Feminism and my love/hate relationship with it.

I love being a mom, I don't like being a working mom. I started a new book this morning - "I was a Really Good Mom Before I had Kids". I'm on page 32 and so far I love it.

As women we have far to go with regards to perfecting feminism. So yay, we can vote and work. In addition we are also expected to do ALL the same tasks mothers did BEFORE we were "freed to work" outside the home. Yes, I can have a career. But I still have to find the time to fit all the "other stuff" in. "Other stuff" can be defined as cleaning, cooking, and folding laundry. I also want to spend time with Jonah, playing, cuddling, and reading books. I find that I have a hard time balancing it all. I know people say to just let the "other stuff" go, but I hate that advice. What do you mean "let the other stuff go". I can't just let it go. Who's going to do it if I don't?
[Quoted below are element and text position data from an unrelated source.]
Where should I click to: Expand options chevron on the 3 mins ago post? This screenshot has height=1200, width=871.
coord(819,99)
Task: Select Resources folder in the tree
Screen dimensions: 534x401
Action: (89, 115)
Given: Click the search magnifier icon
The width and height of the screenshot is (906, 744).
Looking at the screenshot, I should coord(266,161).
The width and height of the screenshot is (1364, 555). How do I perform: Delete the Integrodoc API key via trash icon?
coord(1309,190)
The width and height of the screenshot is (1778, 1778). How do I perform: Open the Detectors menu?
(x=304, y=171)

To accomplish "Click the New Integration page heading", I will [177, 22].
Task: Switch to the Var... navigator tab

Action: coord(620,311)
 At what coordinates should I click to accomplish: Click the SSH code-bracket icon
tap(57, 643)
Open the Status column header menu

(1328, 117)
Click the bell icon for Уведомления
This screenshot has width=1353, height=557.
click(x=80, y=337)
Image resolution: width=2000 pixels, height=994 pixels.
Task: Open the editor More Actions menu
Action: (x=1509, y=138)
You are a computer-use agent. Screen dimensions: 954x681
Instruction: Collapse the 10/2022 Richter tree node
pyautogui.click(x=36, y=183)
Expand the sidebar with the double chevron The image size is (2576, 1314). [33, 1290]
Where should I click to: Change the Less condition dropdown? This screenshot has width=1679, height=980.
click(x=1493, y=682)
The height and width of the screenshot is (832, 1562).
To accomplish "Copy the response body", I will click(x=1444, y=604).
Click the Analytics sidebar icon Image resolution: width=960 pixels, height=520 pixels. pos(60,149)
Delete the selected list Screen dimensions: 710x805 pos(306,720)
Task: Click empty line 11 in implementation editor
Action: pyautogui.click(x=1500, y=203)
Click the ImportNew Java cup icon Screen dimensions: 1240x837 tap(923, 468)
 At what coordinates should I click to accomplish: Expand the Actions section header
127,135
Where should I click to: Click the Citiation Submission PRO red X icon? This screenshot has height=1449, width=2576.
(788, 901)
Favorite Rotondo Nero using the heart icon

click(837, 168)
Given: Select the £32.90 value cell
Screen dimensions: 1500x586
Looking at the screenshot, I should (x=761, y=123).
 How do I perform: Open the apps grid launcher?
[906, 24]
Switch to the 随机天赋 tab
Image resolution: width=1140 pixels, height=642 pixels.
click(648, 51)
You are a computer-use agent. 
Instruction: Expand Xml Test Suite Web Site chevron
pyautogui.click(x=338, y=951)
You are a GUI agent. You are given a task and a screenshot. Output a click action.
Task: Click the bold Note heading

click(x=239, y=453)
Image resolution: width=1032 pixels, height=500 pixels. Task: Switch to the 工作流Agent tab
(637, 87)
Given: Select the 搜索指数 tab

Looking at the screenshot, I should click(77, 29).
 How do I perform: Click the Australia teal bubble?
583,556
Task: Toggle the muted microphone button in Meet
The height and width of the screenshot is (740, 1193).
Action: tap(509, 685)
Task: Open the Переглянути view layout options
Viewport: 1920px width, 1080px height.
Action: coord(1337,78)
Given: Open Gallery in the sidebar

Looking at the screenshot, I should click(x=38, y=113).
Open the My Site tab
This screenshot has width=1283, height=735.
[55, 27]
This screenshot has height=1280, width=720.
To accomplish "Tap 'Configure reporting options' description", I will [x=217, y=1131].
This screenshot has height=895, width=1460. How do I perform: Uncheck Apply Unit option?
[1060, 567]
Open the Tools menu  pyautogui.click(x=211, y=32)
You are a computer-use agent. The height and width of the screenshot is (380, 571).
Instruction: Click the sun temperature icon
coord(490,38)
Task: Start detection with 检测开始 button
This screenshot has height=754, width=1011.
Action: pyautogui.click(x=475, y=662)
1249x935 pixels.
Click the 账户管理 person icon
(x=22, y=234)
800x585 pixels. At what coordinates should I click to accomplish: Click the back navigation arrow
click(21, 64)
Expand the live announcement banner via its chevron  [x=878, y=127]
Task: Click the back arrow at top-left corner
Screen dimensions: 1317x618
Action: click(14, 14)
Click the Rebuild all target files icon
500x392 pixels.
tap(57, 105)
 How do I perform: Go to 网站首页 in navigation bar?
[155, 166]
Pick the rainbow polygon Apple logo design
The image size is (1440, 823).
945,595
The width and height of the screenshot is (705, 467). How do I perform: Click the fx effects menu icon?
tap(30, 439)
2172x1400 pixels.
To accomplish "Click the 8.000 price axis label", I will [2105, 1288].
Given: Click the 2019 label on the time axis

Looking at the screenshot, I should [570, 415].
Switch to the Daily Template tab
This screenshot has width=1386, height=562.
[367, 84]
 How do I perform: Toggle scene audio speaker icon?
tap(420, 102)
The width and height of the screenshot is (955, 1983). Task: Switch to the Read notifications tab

I think true feminism now is acceptance and forgiveness. Accepting that we cannot do it all, that we will not be our own impossible ideal of a perfect mom and then forgiving ourselves for not achieving that perfection. Because even though we may accept it we will still feel guilty for not achieving it.

I am working on the acceptance part first...

4 comments:

Anonymous said...

We applaud your honesty! Glad you are liking the book. We have felt so many of the emotions you have....

Best,
Amy Nobile & Trisha Ashworth, co-authors
I Was A Really Good Mom Before I Had Kids &
Dirty Little Secrets from Otherwise Perfect Moms

Kelle said...

I deal with those feelings and I DON'T work! I had one of those days today where I just felt I needed to put everything down...the cleaning, the computer, the scrapbooking (gasp!)...even the camera...and just be with her. Really be with her. It's a constant struggle. You just keep loving as much as you can...and loving doesn't HAVE to mean reading a story to them at every moment. And it feels good too to know they are having fun away from you and learning confidence while you get things done and/or work. If you truly love your child, it's a win/win situation.

Unknown said...

first, i don't know how i found your blog - i guess i should spend some more time working at work. second, i don't like being a working mom either. i feel like i am the only person i know who has to go through this (i have a lot of sahm friends). that's the only reason i am commenting. i read the first sentence on your blog post and i thought...there is someone else who feels like me. the juggle is so hard, especially putting yourself as a priority. it's hard to find time for yourself, and especially when the trade off is spending time with your kidlets. good luck finding balance - it's out there somewhere!

Anonymous said...

Two of my favorite sayings:

1- An expectation is a premeditated resentment.

2- Anything worth doing is worth doing poorly.

You rock mama! You are the ultimate woman because you are doing your best! Perfection is relative- love is absolute.